Os funcionários do Centro de Informática e Processamento de Dados (Prodasen) que participaram da violação do painel de votações do Senado devem ser punidos com suspensão. No caso de Regina Célia Borges, ex-diretora do Prodasen, a suspensão seria de 90 dias, punição máxima prevista para servidores públicos antes da demissão.
O relatório da sindicância interna que investigou a participação de Regina, Ivar Alves Ferreira (marido da ex-diretora) e Heitor Ledur já foi entregue ao primeiro-secretário da Casa, o senador Carlos Wilson (PPS-PE). O documento apresenta a defesa dos acusados, que se declaram culpados, sem fazer recomendações sobre a pena.
A decisão caberá a Wilson, que deve encaminhá-la a Edison Lobão (PFL-MA), presidente interino do Senado, na próxima quinta-feira. Ele pretende recomendar a suspensão dos três servidores, embora a pena prevista para o caso seja a demissão.
‘‘Essa é uma casa política, e o caso deve ser tratado politicamente’’, disse Wilson. ‘‘Os senadores – José Roberto Arruda e Antonio Carlos Magalhães – escolheram renunciar para escapar da pena maior, a cassação do mandato.
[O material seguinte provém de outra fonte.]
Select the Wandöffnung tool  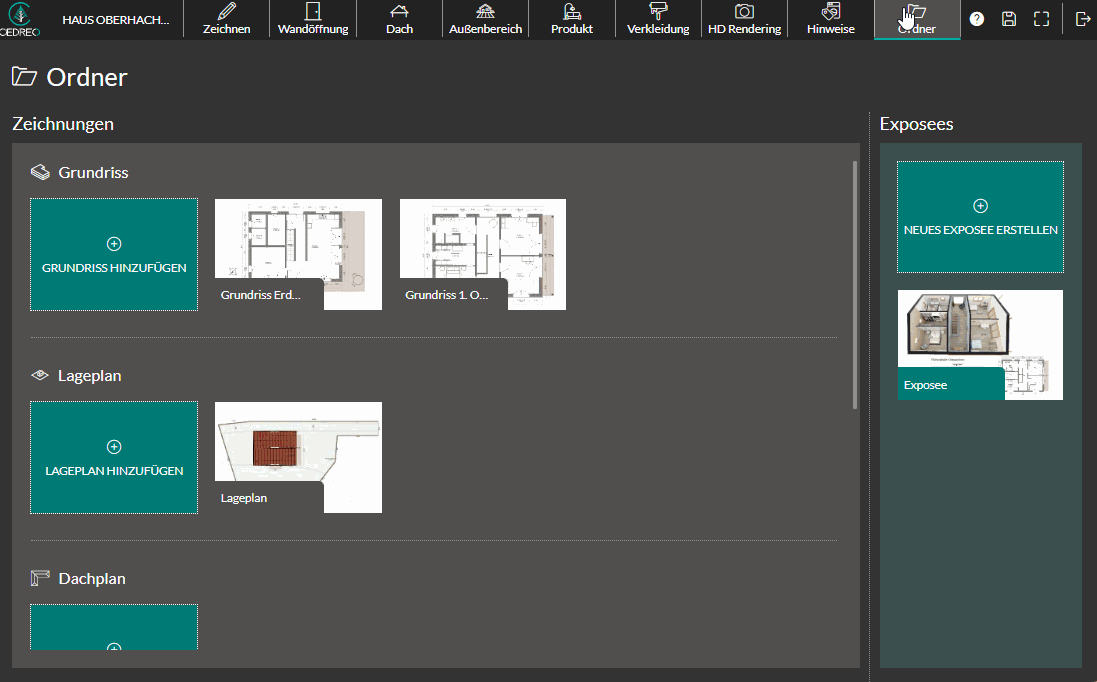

Os funcionários não têm opção a escolher para escapar da demissão, que é a pena máxima no caso deles’’.
Em sua defesa, Regina afirmou que violou o painel por ordem de Arruda, que estaria atuando em nome de ACM. A ex-diretora disse que temia desobedecer a uma ordem de ACM e que as reações dele contra quem contrariava sua vontade eram conhecidas no Senado.